● **Exercise**:
Repeat the records below unchanged, but swap every "GUI agent" for "desktop assistant".

● **Data**:
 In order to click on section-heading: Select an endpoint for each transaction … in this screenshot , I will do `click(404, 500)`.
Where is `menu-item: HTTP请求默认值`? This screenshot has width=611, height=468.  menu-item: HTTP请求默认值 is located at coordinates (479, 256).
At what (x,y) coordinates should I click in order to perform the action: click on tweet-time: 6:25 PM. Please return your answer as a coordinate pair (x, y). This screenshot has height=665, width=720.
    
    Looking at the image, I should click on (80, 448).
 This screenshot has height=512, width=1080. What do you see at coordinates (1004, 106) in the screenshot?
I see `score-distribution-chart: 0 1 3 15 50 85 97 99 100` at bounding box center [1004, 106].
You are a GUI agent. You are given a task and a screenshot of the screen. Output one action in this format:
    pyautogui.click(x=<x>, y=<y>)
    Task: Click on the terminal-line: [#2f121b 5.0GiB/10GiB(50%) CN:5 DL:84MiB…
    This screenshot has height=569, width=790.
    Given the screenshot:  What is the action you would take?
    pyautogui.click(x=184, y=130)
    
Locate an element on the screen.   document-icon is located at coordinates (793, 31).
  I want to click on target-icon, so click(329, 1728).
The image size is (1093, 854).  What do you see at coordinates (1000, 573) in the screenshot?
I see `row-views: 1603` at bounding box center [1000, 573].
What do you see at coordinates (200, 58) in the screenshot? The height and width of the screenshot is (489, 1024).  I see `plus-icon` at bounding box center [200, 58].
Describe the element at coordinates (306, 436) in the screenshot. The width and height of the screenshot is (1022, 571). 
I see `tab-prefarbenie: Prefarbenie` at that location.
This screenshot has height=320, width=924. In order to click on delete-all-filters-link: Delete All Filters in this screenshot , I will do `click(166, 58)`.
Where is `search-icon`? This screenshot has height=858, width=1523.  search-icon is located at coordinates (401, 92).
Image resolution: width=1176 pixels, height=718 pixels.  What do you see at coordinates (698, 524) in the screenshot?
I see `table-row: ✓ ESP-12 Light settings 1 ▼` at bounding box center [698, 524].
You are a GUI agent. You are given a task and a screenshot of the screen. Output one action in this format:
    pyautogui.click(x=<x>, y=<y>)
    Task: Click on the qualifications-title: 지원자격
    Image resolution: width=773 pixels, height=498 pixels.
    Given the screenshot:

● **Task solution**:
 In order to click on section-heading: Select an endpoint for each transaction … in this screenshot , I will do `click(404, 500)`.
Where is `menu-item: HTTP请求默认值`? This screenshot has width=611, height=468.  menu-item: HTTP请求默认值 is located at coordinates (479, 256).
At what (x,y) coordinates should I click in order to perform the action: click on tweet-time: 6:25 PM. Please return your answer as a coordinate pair (x, y). This screenshot has height=665, width=720.
    
    Looking at the image, I should click on (80, 448).
 This screenshot has height=512, width=1080. What do you see at coordinates (1004, 106) in the screenshot?
I see `score-distribution-chart: 0 1 3 15 50 85 97 99 100` at bounding box center [1004, 106].
You are a desktop assistant. You are given a task and a screenshot of the screen. Output one action in this format:
    pyautogui.click(x=<x>, y=<y>)
    Task: Click on the terminal-line: [#2f121b 5.0GiB/10GiB(50%) CN:5 DL:84MiB…
    This screenshot has height=569, width=790.
    Given the screenshot:  What is the action you would take?
    pyautogui.click(x=184, y=130)
    
Locate an element on the screen.   document-icon is located at coordinates (793, 31).
  I want to click on target-icon, so click(329, 1728).
The image size is (1093, 854).  What do you see at coordinates (1000, 573) in the screenshot?
I see `row-views: 1603` at bounding box center [1000, 573].
What do you see at coordinates (200, 58) in the screenshot? The height and width of the screenshot is (489, 1024).  I see `plus-icon` at bounding box center [200, 58].
Describe the element at coordinates (306, 436) in the screenshot. The width and height of the screenshot is (1022, 571). 
I see `tab-prefarbenie: Prefarbenie` at that location.
This screenshot has height=320, width=924. In order to click on delete-all-filters-link: Delete All Filters in this screenshot , I will do `click(166, 58)`.
Where is `search-icon`? This screenshot has height=858, width=1523.  search-icon is located at coordinates (401, 92).
Image resolution: width=1176 pixels, height=718 pixels.  What do you see at coordinates (698, 524) in the screenshot?
I see `table-row: ✓ ESP-12 Light settings 1 ▼` at bounding box center [698, 524].
You are a desktop assistant. You are given a task and a screenshot of the screen. Output one action in this format:
    pyautogui.click(x=<x>, y=<y>)
    Task: Click on the qualifications-title: 지원자격
    Image resolution: width=773 pixels, height=498 pixels.
    Given the screenshot:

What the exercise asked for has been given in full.